Israel Torres Penchi Oct 15, 2003

On Sep. 7, a bus depot was inaugurated on 100th St. and Lexington Avenue in El Barrio. It will house 115 diesel buses. Its exhaust fans spew out diesel gas and very powerful lights illuminate the sky all night. Recent studies indicate that children living in the neighborhood suffer from the highest levels of asthma in New York City. The pollutants that the buses emit are also linked with cancer.

The irony is that while officials were opening the depot in a community of many low-income residents, a similar one on Hudson Street in the West Village was being closed to build a park.

A lawsuit recently filed by West Harlem Environmental Action alleges that MTA practices discriminatory politics in constructing their bus depots and stations north of 96th Street, in neighborhoods where mostly African-Americans and Hispanics reside. The numbers are startling: of the eight depots in Manhattan, seven are located north of 96th Street.

Here are some other recent examples of environmental racism in El Barrio and the South Bronx:

*The Department of Sanitation plans to divide Manhattan in two halves and rearrange the garbage disposal system. All of the garbage from the East Side, from 14th Street to 148th Street, will be taken to a transfer and compacting station on 91st Street, where it will be loaded onto barges and transported to other destinations. “Why don’t they divide Manhattan into four zones, and each area be responsible for a part of the garbage? Why do they have to bring the garbage from 14th Street all the way uptown?” Asks Jimmy Vázquez, a legislative aide to Senator Olga Méndez.
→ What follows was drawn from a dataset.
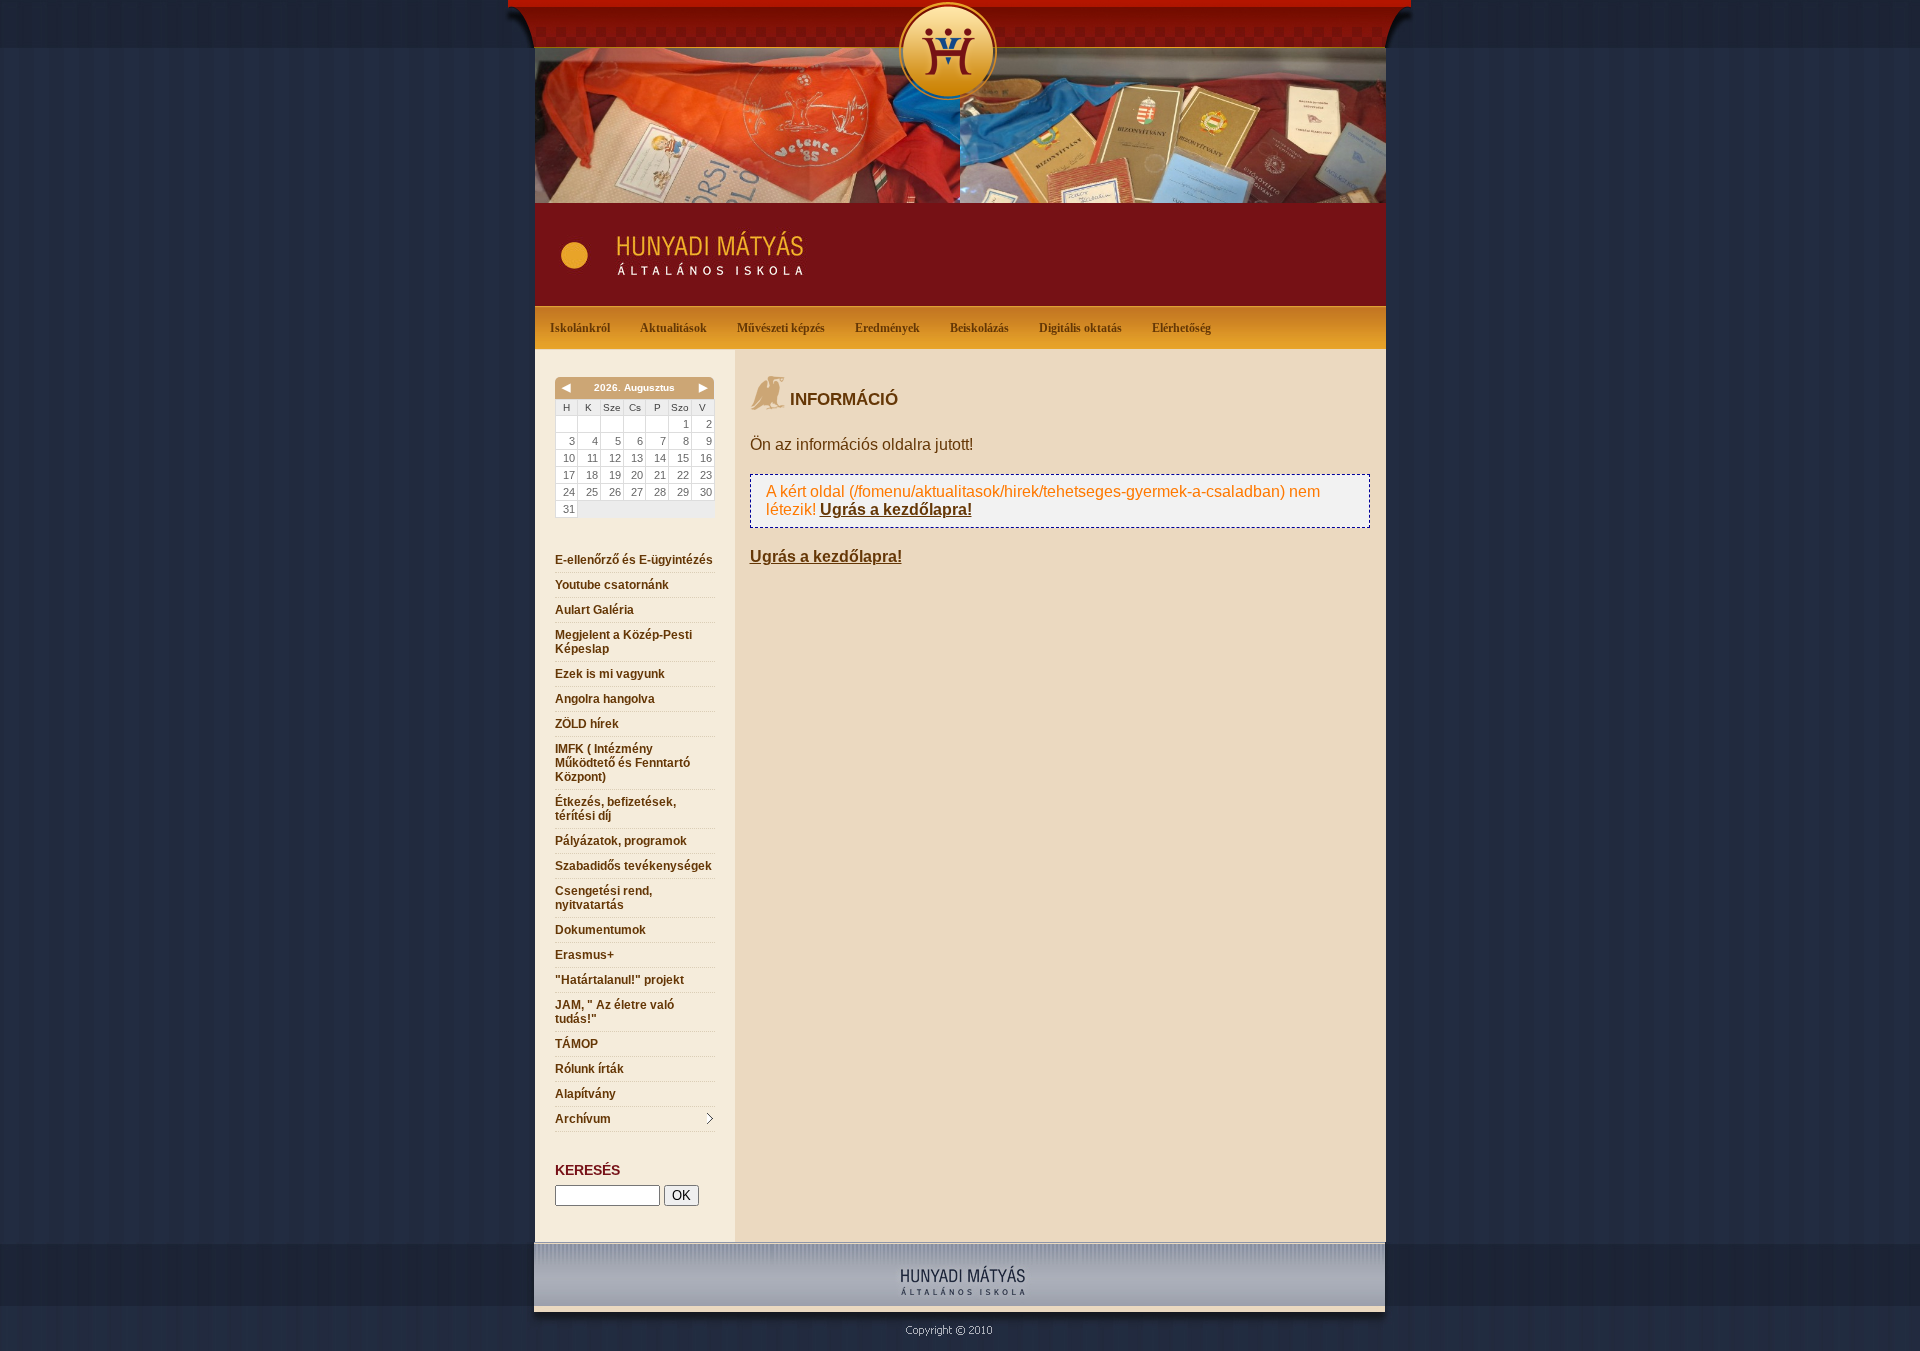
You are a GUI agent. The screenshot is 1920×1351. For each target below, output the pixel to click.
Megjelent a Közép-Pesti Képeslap (623, 642)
*In the South Bronx, Waste Management Inc. has requested a permit to add 1,000 to 3,000 tons of garbage to the load sent to the Harlem River Rail Yards on 132nd Street and St. Ann Avenue. It is safe to say that more garbage for this location means more vehicle traffic and a deterioration of air quality.

*The New York Power Authority constructed 11 power plants, all of them in communities of color, in 2000. Four of the plants are in the Harlem River Rail Yards and Hell’s Gate in the South Bronx, adding another source of pollution in poor communities. These plants were to be temporarily operational during summer months in the period of high energy consumption. But the Authority is seeking a permit for five additional years that would permit them to exceed the current limitations on pollution.
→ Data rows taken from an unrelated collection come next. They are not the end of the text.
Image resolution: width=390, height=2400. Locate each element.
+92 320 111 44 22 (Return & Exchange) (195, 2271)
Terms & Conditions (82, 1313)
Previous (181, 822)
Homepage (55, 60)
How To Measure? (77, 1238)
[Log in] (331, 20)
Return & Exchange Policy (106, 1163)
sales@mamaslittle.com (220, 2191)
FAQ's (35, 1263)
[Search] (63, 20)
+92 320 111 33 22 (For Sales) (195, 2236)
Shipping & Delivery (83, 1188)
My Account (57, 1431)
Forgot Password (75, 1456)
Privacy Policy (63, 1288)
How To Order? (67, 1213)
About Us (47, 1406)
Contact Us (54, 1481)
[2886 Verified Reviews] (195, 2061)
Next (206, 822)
Meanwhile, one department’s effort to reduce pollution levels was cancelled out by the practices of other departments. For example, the New York City Department of Environmental Protection has a program to combat restaurants throwing fat into the sewage system. Sewage treatment plants aren’t prepared to treat such fat, and restaurants must install grease “traps.”

However, on 99th Street in El Barrio, garbage trucks are washed and all the fat goes into the sewage system and eventually into the East River, a river in which the Department of Environmental Protection has invested around $70 million to improve water quality.